- Esercizio scritto
Prosegui l'articolo sui giovani tennisti italiani agli Internazionali di Roma, ripartendo subito dopo la sua ultima frase.

- Testo citato
╔══
Come prevedibile, nessuno degli italiani passati dalle pre-qualificazioni è riuscito a superare il primo turno. Ma sia lo sfortunatissimo Mager, bloccato dai crampi quando sentiva profumo di successo, sia Berrettini e Napolitano hanno mostrato di avere il tennis per stare a certi livelli. Manca la continuità per raggiungerli, ed è la parte più complessa.
Il bilancio della NextGen tricolore agli Internazionali parla di tre sconfitte all’esordio, ma non scopriamo nulla di nuovo e sarebbe stato strano il contrario. Per questo è meglio guardare oltre e soffermarsi sul lato positivo della faccenda: il Masters 1000 romano ci ha confermato che la merce buona, fra i nostri giovani, c’è. Manca il campione, e magari mancherà ancora per un po’, ma ci sono tanti nomi che possono trasformarsi in buoni giocatori per il futuro, e arrivare chi prima o chi dopo a rimpiazzare Fognini, Seppi e Lorenzi. Magari non fino al numero 13 del mondo, magari non fino a sfruttare il 101% delle proprie possibilità, ma con entrambi i piedi fra i primi 100 sì. La risposta tanto attesa è arrivata dal campo: tutti, a rotazione, avevano già mostrato potenzialità interessanti e l’hanno ribadito nel palcoscenico più importante, dove sapere giocare a tennis non basta, perché servono anche nervi e carattere. Ed è quello che i nostri hanno dimostrato, confermando che il prodotto è già buono. La palla per giocare a livello ATP c’è, per tutti. Da Sonego che ha infiammato il Pietrangeli contro Almagro, a Berrettini. Da Mager che contro Aljaz Bedene ha giocato alla grande prima che i crampi gli strappassero di mano un successo più che meritato, a Stefano Napolitano, bravo a tenere il ritmo di Viktor Troicki per un bel primo set, con tanto di due chance consecutive per chiuderlo 7-5. Lì Troicki ha fatto l’ex numero 12 del mondo, sparando due servizi vincenti di fila, e a Napolitano sono bastati un paio di errori in avvio di tie-break per perdere il treno decisivo, fino ad arrendersi 7-6 6-2 con un break in apertura e uno in chiusura di secondo set . Ma fa parte del gioco contro i più forti: quello che a certi livelli fa la differenza, e al quale i nostri non sono abituati. Tuttavia, chi dice che i giovani “buoni” ci sono non ha torto. Quello che manca non è la qualità, e nemmeno la quantità, ma la continuità. Giocare (bene) un match a questi livelli è una cosa, starci 30 settimane all’anno è ben altro paio di maniche. Ed è su quello che i nostri hanno bisogno di lavorare, per costruire una base solida per giocare bene tanti tornei, uno dopo l’altro. Le potenzialità ci sono, ma prima bisogna darsi la possibilità di sfruttarle. Altrimenti servono a poco.
╚══
- Dati forniti
╔══
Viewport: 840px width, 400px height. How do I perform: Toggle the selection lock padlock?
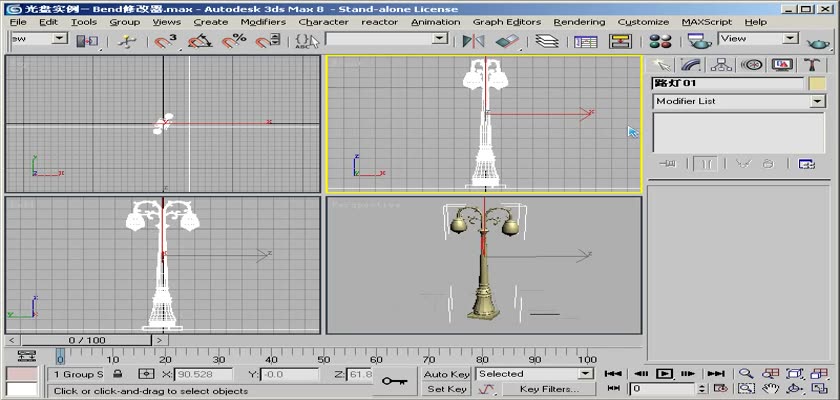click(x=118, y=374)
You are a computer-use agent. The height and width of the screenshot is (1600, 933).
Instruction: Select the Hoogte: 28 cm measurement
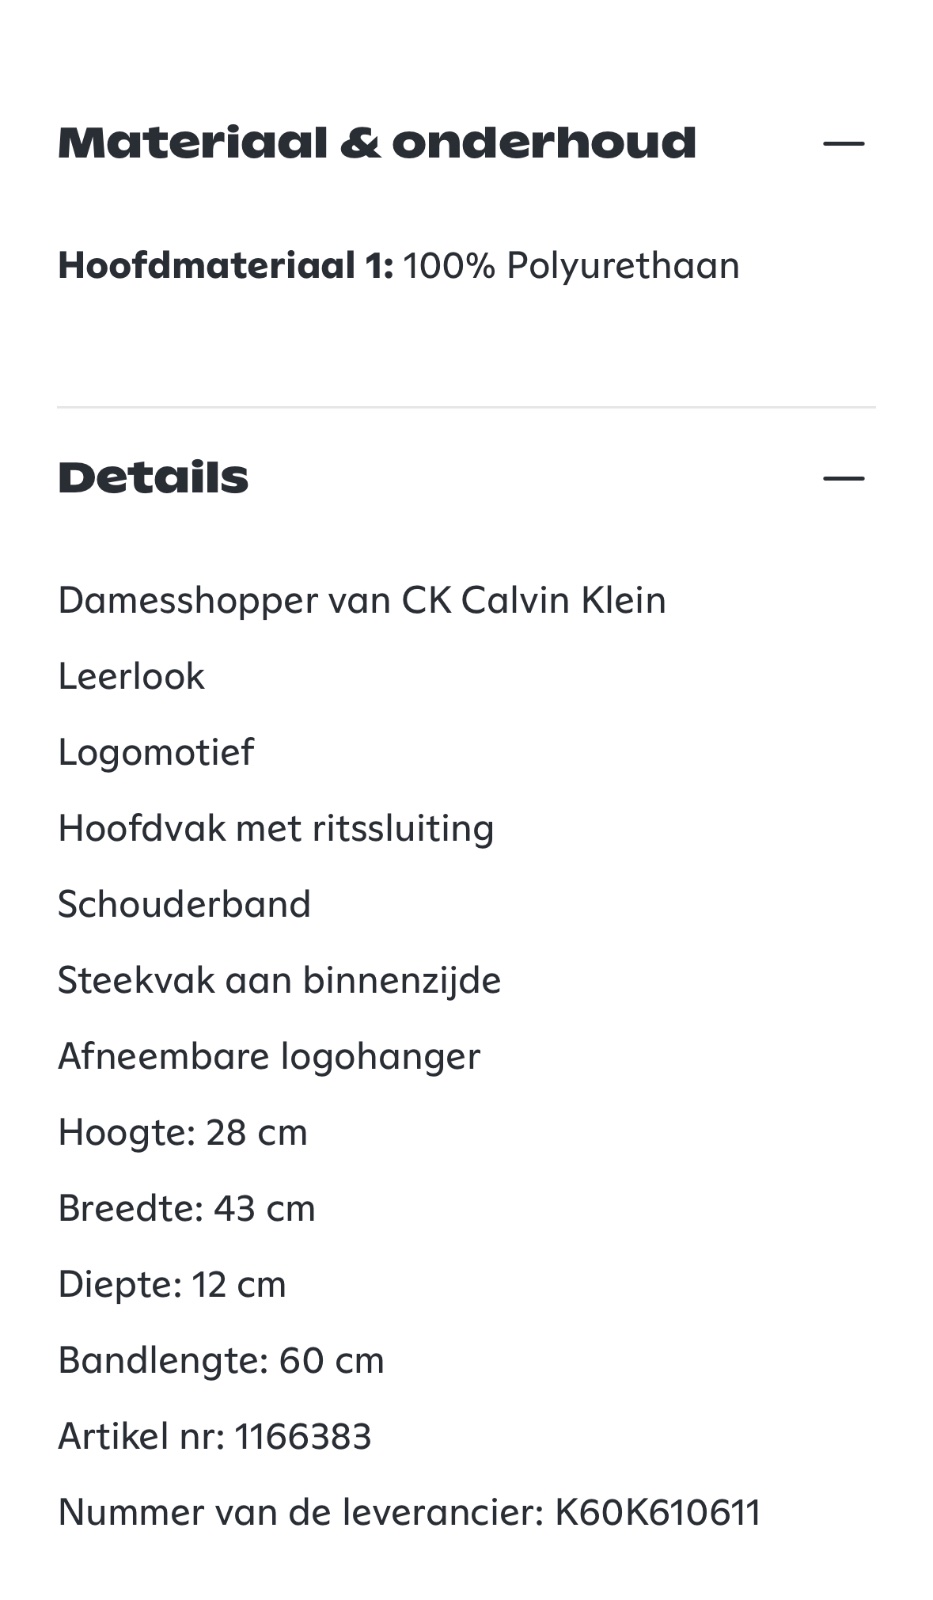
╚══
- Ecco il risultato
QUESTIONE DI GAMBE: FOOT FAULT E CRAMPI
Fra tutti gli azzurri visti fra qualificazioni e tabellone principale, lo scettro del migliore va a Gianluca Mager: magra consolazione per un brutto scherzo della sorte che farà fatica a cancellare dalla mente. Perché fino al 7-6 4-3 e servizio il numero 362 del mondo ha giocato meglio di Aljaz Bedene, sotto ogni singolo aspetto, e ha mancato il 5-3 solamente per un banale “foot fault” su un servizio vincente, che l’ha fatto pensare e ha rimesso tutto in discussione. O perché non c’era modo peggiore di dire addio al grande obiettivo di affrontare Novak Djokovic al secondo turno, con le lacrime agli occhi e un crampo alla coscia sinistra che l’ha immobilizzato sul 4-5 0-30. Bedene gli aveva appena recuperato il break concesso in apertura, ma il 23enne sanremese era ancora pienamente nel match. È crollato a terra, e in un colpo solo ha visto sparire una torta alla quale mancava solo la ciliegina, costruita con un match di spessore, senza paure e sempre col piede sull’acceleratore, con un rovescio lungolinea supersonico e la capacità di giocare benissimo nelle situazioni delicate. Il più forte dei due sembrava lui, sotto due volte di un break nel primo set e poi a segno di freddezza nel tie-break, e poi subito avanti di un break in avvio di secondo, come fanno i big. Ma da quando la sua gamba ha deciso di fermarsi dopo solo un’ora a 47 minuti (“è la tensione, ho giocato tanti match di tre ore senza mai un problema”, avrebbe detto successivamente) non c’è più stato modo di continuare. Bedene e il giudice di sedia Arnaud Gabas (noto per la “pallata” di Shapovalov) l’hanno aiutato a rialzarsi per due volte, ma dagli sguardi che Mager rivolgeva al suo angolo si è capito subito che il match era finito lì. Ha perso due punti e il set, poi è tornato negli spogliatoi per vedere se quattro passi lo potevano aiutare, ma al rientro non si poteva muovere. E dopo tre game ha detto addio a match e sogni di gloria, mentre Bedene chiedeva al pubblico di applaudire lo sconfitto, e non il vincitore premiato ingiustamente dalla sorte. Ora per Mager è il momento della delusione, cocente, ma passerà. Ed è quando la sfortuna non ci metterà lo zampino che dovrà farsi trovare pronto.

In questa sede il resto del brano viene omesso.